Monday, September 30, 2013

Convenient, Versatile, Delicious Recipes Make the Journey More Enjoyable

In one of my previous blog entries, “Tips and Tricks,” I mentioned that it is good idea to find some “go to” recipes.  Even better, find some easy to make recipes that you can make in large quantities and then use in different ways.  Not too long ago, a friend asked me if I could use one of my blog entries to demonstrate how to use one healthy recipe in many different ways – here it goes.

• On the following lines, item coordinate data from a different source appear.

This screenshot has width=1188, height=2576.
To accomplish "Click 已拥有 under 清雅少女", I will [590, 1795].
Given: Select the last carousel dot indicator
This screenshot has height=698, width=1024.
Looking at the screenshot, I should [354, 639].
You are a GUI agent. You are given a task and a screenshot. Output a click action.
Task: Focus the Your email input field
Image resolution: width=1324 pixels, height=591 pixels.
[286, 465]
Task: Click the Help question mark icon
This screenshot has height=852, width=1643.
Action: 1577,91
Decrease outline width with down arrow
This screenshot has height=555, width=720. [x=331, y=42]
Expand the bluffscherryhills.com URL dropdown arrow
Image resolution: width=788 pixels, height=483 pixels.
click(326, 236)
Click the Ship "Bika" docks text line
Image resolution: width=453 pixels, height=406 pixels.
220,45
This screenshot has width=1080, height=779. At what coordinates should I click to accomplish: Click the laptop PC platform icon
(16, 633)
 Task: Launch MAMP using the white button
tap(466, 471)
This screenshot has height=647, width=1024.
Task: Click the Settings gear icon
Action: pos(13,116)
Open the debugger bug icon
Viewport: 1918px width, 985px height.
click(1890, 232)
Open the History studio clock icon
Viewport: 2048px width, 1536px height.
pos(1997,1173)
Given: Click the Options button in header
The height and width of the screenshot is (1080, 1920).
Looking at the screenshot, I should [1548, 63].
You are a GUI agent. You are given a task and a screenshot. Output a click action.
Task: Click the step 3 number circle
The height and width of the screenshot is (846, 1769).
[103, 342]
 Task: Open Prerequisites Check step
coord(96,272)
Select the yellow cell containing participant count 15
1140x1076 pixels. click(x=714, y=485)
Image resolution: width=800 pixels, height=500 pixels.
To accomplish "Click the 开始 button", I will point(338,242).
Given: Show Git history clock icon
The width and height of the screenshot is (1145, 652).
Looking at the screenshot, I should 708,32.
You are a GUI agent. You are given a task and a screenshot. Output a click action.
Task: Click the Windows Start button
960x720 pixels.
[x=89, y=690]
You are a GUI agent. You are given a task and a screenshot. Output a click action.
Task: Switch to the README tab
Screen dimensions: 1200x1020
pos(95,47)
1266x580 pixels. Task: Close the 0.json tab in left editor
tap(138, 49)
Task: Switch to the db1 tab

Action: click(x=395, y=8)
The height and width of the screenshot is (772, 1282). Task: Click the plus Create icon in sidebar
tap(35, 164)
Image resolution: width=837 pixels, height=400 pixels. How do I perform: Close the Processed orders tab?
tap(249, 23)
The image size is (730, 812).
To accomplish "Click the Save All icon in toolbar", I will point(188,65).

I recognize that everyone has different tastes.  In some ways I am lucky because there are less than a handful of foods that I don’t like.  This makes cooking and eating much easier.  While today’s entry will focus on using black beans in many different ways, you can use this same logic with lots of different foods/recipes.  All it takes is a little imagination and some initiative.
Citrus Black Beans are one of my favorite foods.  They are easy to make, flavorful, filling, versatile and good for you.  I usually triple or quadruple the recipe.  Not only can I get multiple uses out this recipe during the week, but they also freeze quite well.  Once you have a big pot of beans, here are a few suggestions for what to do with them:
·         Beans and Rice – Pour a scoop of beans over a serving of whole grain rice and you have a nice snack, a super lunch or a wonderful side to a lean protein at dinner. 
·         Burritos – Take a whole grain wrap and fill it with lettuce, tomato, onion and beans for a wonderful lunch; eat two or three and you have a dinner entree.  And don’t forget some nutritious extras like your favorite homemade salsa or guacamole, and/or a little Greek yogurt.   
·         Soup – This recipe creates a wonderful broth (feel free to substitute canned black beans and cook them in chicken broth).  Sometimes I drain the broth, and then thin a little bit of Greek yogurt with some skim milk and add it to the broth; it provides a creamy texture and a nice slightly tart flavor.  Bring the broth to a simmer and add some fresh cilantro for a garnish.   This makes a great bowl of soup! 
·         Chili – Take the beans recipe and add your protein of choice – turkey, chicken or lean beef.  Don’t forget the toppings – some hot sauce, chopped onions, and a dollop of Greek yogurt make for a hearty bowl of chili. 
·         Burgers - Yes, I said it. These beans can be used to make fantastic burgers as well.  Eaten alone or on a nice whole grain bun with all the extras (e.g., lettuce, tomato, onion and your favorite condiments) and you have a very satisfying lunch or dinner.
Find a healthy recipe that is versatile.  Use it in lots of creative ways.  This not only makes for easy preparation, but it leads to tasty, nutritious and guilt free meals.  Try this approach with one of your favorite recipes and don’t be shy about sharing your results with the rest of us!